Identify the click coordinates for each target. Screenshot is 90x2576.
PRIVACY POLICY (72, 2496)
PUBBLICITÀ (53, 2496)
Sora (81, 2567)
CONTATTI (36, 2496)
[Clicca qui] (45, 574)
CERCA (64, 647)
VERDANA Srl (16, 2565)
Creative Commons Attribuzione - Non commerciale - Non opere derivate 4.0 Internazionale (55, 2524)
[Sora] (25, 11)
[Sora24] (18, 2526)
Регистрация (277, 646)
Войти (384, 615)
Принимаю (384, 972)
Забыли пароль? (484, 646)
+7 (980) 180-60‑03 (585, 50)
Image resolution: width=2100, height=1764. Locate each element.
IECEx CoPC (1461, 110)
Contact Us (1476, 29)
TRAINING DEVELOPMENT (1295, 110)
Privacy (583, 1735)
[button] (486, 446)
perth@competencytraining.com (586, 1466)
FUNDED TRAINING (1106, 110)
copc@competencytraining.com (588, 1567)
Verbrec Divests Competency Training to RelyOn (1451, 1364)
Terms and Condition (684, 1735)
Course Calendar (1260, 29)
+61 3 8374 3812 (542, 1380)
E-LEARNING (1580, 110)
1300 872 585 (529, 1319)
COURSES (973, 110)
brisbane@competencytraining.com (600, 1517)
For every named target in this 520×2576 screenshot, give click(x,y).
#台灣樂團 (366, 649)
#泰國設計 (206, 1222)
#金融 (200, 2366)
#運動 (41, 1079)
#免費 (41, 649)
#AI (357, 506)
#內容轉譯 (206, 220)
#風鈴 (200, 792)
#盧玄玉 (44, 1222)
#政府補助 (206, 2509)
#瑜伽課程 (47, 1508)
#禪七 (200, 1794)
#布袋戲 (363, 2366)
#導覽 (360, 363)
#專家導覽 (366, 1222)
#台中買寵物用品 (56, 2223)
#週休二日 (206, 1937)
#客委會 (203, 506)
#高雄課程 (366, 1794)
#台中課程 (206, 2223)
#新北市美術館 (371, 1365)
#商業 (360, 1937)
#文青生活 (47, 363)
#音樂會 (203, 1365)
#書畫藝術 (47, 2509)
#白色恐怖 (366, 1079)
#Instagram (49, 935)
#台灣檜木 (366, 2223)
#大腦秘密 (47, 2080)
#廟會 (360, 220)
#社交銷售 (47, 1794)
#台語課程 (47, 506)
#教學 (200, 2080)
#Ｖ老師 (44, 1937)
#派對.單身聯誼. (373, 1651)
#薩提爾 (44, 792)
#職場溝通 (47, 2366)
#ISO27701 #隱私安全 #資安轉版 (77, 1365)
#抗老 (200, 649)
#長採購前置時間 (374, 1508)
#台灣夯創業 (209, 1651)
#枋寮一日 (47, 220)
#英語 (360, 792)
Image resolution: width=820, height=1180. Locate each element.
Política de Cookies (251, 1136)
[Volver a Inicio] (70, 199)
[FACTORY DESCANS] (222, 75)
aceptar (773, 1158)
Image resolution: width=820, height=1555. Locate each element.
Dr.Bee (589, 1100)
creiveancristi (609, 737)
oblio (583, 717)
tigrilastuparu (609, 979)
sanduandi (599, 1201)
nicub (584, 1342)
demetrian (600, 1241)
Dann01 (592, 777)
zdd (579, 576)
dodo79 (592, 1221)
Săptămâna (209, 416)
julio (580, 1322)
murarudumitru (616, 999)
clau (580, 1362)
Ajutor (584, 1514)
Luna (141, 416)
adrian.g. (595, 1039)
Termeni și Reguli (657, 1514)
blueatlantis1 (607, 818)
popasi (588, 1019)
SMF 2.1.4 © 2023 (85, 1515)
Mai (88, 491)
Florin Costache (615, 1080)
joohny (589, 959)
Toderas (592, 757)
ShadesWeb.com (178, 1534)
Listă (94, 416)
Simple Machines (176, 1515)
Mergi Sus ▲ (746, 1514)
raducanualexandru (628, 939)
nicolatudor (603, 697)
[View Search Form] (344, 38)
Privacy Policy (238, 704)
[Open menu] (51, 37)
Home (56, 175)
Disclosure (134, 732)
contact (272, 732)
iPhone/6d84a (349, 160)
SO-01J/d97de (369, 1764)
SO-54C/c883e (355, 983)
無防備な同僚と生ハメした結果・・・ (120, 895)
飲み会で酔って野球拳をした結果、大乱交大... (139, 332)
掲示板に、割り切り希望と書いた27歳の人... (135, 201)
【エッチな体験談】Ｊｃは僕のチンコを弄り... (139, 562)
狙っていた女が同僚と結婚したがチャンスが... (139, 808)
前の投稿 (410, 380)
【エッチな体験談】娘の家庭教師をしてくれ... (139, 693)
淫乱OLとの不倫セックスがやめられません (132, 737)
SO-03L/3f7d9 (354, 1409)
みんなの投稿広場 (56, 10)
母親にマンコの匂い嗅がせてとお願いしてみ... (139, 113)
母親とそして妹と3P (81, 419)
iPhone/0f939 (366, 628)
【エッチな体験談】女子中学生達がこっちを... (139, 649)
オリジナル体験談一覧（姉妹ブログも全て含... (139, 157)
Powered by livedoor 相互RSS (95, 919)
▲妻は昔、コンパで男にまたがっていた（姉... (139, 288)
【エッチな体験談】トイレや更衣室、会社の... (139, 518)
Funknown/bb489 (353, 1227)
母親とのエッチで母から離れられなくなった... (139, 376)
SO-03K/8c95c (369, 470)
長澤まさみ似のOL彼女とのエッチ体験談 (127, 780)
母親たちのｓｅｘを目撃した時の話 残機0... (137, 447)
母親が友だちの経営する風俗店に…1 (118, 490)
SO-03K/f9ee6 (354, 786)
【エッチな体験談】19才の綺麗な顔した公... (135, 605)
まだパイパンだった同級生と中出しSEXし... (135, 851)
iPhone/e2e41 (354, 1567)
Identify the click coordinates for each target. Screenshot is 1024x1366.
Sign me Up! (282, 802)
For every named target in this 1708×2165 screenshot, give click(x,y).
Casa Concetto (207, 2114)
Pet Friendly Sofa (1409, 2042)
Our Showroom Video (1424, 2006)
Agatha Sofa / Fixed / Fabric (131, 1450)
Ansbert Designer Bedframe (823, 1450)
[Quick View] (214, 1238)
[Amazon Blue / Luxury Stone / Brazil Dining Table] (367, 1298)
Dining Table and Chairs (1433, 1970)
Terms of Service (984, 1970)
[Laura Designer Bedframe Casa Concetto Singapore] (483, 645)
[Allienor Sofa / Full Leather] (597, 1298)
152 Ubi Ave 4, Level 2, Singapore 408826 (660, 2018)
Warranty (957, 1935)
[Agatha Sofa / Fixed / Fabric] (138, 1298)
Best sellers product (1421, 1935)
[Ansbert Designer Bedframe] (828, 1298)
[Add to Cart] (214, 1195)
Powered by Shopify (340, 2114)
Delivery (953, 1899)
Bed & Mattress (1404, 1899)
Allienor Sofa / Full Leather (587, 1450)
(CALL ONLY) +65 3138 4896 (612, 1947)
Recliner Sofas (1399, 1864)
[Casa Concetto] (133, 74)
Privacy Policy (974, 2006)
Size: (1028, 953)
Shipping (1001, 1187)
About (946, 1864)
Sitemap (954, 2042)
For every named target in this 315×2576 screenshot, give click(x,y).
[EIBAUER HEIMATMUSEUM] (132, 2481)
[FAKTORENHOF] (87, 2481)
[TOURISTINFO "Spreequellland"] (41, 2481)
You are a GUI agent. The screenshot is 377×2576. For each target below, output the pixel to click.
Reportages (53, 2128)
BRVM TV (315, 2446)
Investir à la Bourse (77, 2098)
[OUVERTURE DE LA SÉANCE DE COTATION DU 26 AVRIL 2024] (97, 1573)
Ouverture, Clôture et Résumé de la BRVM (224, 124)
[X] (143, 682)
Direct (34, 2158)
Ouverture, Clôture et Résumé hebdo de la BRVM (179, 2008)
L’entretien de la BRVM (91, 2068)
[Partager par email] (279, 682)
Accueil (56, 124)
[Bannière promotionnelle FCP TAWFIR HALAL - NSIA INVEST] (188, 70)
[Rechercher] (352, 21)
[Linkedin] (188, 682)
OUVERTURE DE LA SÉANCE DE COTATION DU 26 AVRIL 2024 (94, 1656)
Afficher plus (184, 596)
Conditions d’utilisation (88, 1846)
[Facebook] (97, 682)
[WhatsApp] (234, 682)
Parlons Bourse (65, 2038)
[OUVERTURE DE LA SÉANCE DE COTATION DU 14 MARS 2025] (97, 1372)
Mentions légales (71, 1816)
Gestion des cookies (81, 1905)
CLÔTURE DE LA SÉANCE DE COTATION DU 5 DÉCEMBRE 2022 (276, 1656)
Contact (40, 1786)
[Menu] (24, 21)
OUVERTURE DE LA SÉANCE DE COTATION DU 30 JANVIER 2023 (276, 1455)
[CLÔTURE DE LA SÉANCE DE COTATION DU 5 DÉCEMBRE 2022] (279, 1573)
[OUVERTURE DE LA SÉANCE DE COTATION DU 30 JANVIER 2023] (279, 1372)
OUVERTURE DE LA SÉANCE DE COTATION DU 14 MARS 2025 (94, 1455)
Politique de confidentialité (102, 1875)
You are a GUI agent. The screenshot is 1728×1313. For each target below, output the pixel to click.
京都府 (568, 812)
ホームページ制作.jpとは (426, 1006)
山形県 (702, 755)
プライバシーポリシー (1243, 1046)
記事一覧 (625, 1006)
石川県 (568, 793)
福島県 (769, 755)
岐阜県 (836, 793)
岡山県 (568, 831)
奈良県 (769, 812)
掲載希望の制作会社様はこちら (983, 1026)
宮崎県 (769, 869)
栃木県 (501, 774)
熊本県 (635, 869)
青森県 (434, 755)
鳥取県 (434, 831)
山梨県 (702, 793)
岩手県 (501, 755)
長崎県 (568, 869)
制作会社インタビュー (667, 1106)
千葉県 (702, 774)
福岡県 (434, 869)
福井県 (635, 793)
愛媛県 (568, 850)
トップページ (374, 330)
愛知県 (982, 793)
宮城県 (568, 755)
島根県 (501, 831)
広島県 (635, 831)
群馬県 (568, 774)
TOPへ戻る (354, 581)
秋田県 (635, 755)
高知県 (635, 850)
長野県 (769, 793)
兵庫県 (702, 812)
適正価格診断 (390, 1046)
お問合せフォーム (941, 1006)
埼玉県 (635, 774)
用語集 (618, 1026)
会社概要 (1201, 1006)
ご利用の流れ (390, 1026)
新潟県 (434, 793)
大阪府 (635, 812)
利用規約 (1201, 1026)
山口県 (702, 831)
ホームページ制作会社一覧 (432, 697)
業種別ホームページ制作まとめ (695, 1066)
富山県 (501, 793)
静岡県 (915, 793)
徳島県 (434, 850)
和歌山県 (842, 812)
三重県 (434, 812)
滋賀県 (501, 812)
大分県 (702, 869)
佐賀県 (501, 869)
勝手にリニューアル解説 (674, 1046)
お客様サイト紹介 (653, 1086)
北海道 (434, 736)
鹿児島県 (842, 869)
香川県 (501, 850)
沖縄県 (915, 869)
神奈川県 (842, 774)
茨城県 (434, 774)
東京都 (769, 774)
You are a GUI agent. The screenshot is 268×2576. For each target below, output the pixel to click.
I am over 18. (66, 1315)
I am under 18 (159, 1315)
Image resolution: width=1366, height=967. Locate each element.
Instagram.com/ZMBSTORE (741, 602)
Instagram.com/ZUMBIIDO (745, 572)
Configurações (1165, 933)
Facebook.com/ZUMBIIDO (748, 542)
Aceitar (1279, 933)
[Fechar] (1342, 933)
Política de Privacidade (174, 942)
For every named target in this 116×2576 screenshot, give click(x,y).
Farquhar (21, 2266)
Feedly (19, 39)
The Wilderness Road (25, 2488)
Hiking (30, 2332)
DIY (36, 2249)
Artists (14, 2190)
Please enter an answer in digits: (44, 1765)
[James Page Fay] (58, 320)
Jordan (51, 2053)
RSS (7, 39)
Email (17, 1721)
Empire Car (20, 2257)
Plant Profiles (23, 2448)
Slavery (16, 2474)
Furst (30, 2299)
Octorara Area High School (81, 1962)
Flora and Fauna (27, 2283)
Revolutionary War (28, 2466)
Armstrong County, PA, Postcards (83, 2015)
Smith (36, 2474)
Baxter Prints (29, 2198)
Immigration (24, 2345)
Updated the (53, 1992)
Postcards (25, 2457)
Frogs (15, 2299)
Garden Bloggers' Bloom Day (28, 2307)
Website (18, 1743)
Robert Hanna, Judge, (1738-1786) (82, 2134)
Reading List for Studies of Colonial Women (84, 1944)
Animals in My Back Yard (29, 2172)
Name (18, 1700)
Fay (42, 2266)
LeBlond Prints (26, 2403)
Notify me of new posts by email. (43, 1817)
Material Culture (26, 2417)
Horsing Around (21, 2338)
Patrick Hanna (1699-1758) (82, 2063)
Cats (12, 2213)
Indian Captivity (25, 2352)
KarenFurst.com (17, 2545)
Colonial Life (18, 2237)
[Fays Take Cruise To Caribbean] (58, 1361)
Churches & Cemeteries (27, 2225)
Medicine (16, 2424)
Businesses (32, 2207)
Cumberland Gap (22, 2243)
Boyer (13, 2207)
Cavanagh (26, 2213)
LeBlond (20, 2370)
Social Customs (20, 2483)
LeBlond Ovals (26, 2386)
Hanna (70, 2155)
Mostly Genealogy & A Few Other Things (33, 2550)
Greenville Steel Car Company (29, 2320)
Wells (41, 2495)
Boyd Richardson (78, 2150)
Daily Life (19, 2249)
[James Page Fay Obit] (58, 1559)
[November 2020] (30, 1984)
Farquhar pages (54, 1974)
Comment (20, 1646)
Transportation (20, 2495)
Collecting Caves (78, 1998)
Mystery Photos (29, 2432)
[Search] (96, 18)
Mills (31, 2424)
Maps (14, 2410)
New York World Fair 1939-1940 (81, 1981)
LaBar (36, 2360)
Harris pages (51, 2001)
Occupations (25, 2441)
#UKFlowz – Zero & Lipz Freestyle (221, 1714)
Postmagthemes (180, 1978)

• • •

Assignment. The lines above that hold the word "Casa" are the ones to copy.

Expected output.
Casa Concetto (207, 2114)
[Laura Designer Bedframe Casa Concetto Singapore] (483, 645)
[Casa Concetto] (133, 74)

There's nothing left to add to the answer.